06 / DEPLOYMENT & SECURITY

Security & Deployment Modes

Configure deployment options for the Omera 3.6 engine. Manage sandboxed file parameters, credential file storage, and network access.


Deployment Modes

Omera operates under three distinct deployment models to fit different enterprise privacy policies and development workflows:

1. Local Mode (Offline-first / BYOK)

  • Description: All code stays local to your environment. Requests are sent directly to the local or cloud AI models you supply keys for, bypassing Omera's backend.
  • Configuration: Add keys inside .omera/ai_providers.yaml. Local models (e.g. Ollama) can run fully offline.

2. BYOK Mode (Bring Your Own Key)

  • Description: Run workloads via Omera's routing engine using your corporate API credentials.
  • Configuration: Third-party model namespaces are redacted and mapped to Omera 3.6 labels in all public outputs and CLI logs.

3. Account Mode (Managed Service)

  • Description: Entitlements, authentication sessions, and quota allowances are completely managed by Omera's cloud infrastructure.
  • Configuration: Requires execution of omera login browser confirmation code loops to write credentials.

Sandbox Safeguards

To protect target files, compile stages, and system parameters, Omera implements strict sandbox constraints:

  • Workspace Encapsulation: AI commands can only read or edit files located inside the active project directory.
  • Symlink Validation: Omera verifies realpaths before opening files. Symbolic links pointing to files outside the workspace are blocked to prevent directory traversal attacks.
  • Tool Execution Restriction: Local CLI subprocesses can only run pre-approved system tools (such as PlatformIO compilation, pyOCD flashers, and Renode simulators).

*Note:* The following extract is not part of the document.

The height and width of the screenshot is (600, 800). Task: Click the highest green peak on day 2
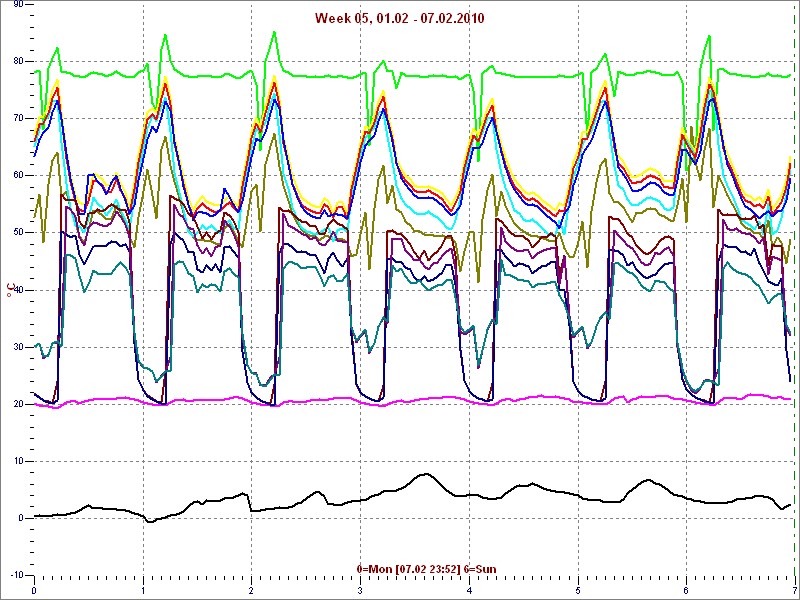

Credential Storage Security

Local authorization files are protected to prevent token theft:

  • CLI Credentials: Saved in ~/.config/omera/credentials.json. File access permissions are restricted using 0600 flags (Read/Write only for the current owner).
  • Extension Credentials: Handled natively by VS Code's SecretStorage system, storing authorization keys securely inside the OS Keychain or Credential Manager.